Exercise directions: Copy out the entire listing word for word.
▼▼▼
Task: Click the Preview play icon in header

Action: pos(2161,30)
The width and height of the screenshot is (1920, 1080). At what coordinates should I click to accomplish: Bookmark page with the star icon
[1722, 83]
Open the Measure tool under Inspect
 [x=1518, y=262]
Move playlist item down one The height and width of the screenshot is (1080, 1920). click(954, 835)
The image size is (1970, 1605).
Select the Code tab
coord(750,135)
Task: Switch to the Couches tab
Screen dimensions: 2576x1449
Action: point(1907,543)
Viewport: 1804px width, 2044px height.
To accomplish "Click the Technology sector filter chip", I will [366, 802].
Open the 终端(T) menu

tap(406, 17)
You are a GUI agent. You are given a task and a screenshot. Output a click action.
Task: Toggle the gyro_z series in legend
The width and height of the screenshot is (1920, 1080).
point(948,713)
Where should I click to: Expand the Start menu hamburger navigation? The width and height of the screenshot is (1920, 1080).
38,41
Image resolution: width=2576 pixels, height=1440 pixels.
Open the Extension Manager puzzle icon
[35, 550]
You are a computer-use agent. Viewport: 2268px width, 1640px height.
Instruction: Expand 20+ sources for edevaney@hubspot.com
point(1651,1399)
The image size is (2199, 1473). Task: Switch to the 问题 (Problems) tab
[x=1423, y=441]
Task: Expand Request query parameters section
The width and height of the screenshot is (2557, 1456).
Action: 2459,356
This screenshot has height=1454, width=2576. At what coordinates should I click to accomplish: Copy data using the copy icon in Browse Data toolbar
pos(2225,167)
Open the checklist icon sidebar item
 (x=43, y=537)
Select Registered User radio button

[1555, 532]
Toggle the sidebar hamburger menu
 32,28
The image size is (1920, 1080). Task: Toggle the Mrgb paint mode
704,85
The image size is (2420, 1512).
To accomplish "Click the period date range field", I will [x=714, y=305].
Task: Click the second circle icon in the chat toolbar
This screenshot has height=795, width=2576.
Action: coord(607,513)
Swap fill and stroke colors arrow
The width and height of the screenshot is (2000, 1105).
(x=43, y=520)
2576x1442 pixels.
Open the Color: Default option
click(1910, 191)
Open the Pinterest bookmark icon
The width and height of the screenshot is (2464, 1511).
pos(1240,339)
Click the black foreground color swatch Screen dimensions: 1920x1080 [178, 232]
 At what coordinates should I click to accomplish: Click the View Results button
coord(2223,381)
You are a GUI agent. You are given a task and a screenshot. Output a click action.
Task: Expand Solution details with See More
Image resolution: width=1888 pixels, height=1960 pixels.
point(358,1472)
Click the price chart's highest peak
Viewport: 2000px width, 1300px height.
▲▲▲
Exercise output:
Task: Click the Preview play icon in header

Action: pos(2161,30)
The width and height of the screenshot is (1920, 1080). At what coordinates should I click to accomplish: Bookmark page with the star icon
[1722, 83]
Open the Measure tool under Inspect
 [x=1518, y=262]
Move playlist item down one The height and width of the screenshot is (1080, 1920). click(954, 835)
The image size is (1970, 1605).
Select the Code tab
coord(750,135)
Task: Switch to the Couches tab
Screen dimensions: 2576x1449
Action: point(1907,543)
Viewport: 1804px width, 2044px height.
To accomplish "Click the Technology sector filter chip", I will [366, 802].
Open the 终端(T) menu

tap(406, 17)
You are a GUI agent. You are given a task and a screenshot. Output a click action.
Task: Toggle the gyro_z series in legend
The width and height of the screenshot is (1920, 1080).
point(948,713)
Where should I click to: Expand the Start menu hamburger navigation? The width and height of the screenshot is (1920, 1080).
38,41
Image resolution: width=2576 pixels, height=1440 pixels.
Open the Extension Manager puzzle icon
[35, 550]
You are a computer-use agent. Viewport: 2268px width, 1640px height.
Instruction: Expand 20+ sources for edevaney@hubspot.com
point(1651,1399)
The image size is (2199, 1473). Task: Switch to the 问题 (Problems) tab
[x=1423, y=441]
Task: Expand Request query parameters section
The width and height of the screenshot is (2557, 1456).
Action: 2459,356
This screenshot has height=1454, width=2576. At what coordinates should I click to accomplish: Copy data using the copy icon in Browse Data toolbar
pos(2225,167)
Open the checklist icon sidebar item
 (x=43, y=537)
Select Registered User radio button

[1555, 532]
Toggle the sidebar hamburger menu
 32,28
The image size is (1920, 1080). Task: Toggle the Mrgb paint mode
704,85
The image size is (2420, 1512).
To accomplish "Click the period date range field", I will [x=714, y=305].
Task: Click the second circle icon in the chat toolbar
This screenshot has height=795, width=2576.
Action: coord(607,513)
Swap fill and stroke colors arrow
The width and height of the screenshot is (2000, 1105).
(x=43, y=520)
2576x1442 pixels.
Open the Color: Default option
click(1910, 191)
Open the Pinterest bookmark icon
The width and height of the screenshot is (2464, 1511).
pos(1240,339)
Click the black foreground color swatch Screen dimensions: 1920x1080 [178, 232]
 At what coordinates should I click to accomplish: Click the View Results button
coord(2223,381)
You are a GUI agent. You are given a task and a screenshot. Output a click action.
Task: Expand Solution details with See More
Image resolution: width=1888 pixels, height=1960 pixels.
point(358,1472)
Click the price chart's highest peak
Viewport: 2000px width, 1300px height.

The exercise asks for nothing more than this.